Modulation by NMDA Receptor Antagonists of Glycine Receptor Isoform Expression in Cultured Spinal Cord Neurons.

Two developmentally regulated isoforms of the inhibitory glycine receptor harbouring different alpha subunit variants, GlyRN (neonatal) and GlyRA (adult), have previously been identified in rodent spinal cord. Primary cultures of embyronic spinal neurons, however, express predominantly GlyRN. Here, N-methyl-d-aspartate (NMDA) receptor antagonists were found to significantly increase glycine receptor levels in mouse spinal cord cultures. In the presence of 2-amino-5-phosphonovalerate or MK-801 (dizocilpine), both GlyRN and GlyRA contents were elevated, as revealed by isoform-selective immunoassays and amplification of corresponding alpha subunit transcripts by the polymerase chain reaction.
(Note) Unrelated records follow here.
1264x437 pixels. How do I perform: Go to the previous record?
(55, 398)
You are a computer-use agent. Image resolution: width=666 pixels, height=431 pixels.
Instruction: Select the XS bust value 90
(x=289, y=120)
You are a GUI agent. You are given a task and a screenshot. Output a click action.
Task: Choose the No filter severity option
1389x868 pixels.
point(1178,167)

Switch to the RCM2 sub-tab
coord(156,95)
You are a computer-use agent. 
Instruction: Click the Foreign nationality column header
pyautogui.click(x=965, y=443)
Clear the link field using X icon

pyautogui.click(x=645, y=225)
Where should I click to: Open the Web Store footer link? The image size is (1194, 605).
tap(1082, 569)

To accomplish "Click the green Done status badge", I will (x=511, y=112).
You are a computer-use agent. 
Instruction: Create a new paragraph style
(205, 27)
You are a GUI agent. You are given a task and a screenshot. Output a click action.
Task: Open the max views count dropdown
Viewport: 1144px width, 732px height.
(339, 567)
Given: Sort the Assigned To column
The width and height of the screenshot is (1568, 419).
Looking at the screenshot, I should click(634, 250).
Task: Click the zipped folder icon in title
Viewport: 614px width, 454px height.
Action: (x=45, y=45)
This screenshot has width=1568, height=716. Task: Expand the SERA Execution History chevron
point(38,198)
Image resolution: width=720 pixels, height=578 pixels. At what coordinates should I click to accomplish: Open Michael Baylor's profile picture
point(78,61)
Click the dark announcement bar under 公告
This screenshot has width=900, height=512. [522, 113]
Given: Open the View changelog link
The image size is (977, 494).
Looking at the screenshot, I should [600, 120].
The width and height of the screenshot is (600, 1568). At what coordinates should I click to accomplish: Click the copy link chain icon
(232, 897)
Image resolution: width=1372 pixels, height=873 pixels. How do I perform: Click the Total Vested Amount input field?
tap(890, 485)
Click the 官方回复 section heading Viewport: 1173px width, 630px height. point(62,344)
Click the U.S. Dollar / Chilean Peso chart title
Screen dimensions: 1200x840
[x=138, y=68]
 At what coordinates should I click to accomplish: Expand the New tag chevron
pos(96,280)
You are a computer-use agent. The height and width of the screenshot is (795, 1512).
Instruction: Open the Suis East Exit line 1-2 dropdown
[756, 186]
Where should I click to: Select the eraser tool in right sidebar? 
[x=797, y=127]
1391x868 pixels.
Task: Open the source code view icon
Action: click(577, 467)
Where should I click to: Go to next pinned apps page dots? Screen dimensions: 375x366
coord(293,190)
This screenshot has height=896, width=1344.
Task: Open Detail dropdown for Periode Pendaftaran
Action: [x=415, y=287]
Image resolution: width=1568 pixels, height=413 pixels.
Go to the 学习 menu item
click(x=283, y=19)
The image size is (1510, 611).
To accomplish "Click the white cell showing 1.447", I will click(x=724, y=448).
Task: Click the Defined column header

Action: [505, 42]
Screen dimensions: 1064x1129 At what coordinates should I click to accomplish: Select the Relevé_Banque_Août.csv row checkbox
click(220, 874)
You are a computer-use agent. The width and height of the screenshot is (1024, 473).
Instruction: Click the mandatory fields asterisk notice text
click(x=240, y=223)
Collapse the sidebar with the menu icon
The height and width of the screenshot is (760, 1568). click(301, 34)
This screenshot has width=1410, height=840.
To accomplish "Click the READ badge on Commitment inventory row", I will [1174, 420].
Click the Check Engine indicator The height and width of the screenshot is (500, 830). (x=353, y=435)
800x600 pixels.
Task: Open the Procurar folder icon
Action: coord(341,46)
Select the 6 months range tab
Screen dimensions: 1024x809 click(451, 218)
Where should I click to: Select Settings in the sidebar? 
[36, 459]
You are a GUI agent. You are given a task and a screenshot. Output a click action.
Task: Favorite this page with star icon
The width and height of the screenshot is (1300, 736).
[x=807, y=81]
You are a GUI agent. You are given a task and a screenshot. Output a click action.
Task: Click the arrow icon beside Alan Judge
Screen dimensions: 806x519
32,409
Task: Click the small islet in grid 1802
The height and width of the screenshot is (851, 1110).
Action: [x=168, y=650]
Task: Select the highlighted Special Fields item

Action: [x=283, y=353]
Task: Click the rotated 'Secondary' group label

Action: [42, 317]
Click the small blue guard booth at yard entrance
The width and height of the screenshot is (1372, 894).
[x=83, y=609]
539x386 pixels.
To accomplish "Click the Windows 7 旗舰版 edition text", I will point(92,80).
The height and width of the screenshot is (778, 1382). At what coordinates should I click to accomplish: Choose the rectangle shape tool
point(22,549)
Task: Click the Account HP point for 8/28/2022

This effect of NMDA receptor antagonists was restricted to a 'sensitive' period within the second week after plating. Apparently, NMDA receptor-mediated glutamate neurotoxicity prevented GlyRA accumulation under standard culture conditions. Our data indicate that neuronal maturation in cell culture depends on conditions which minimize cell death resulting from glutamate release into the culture medium.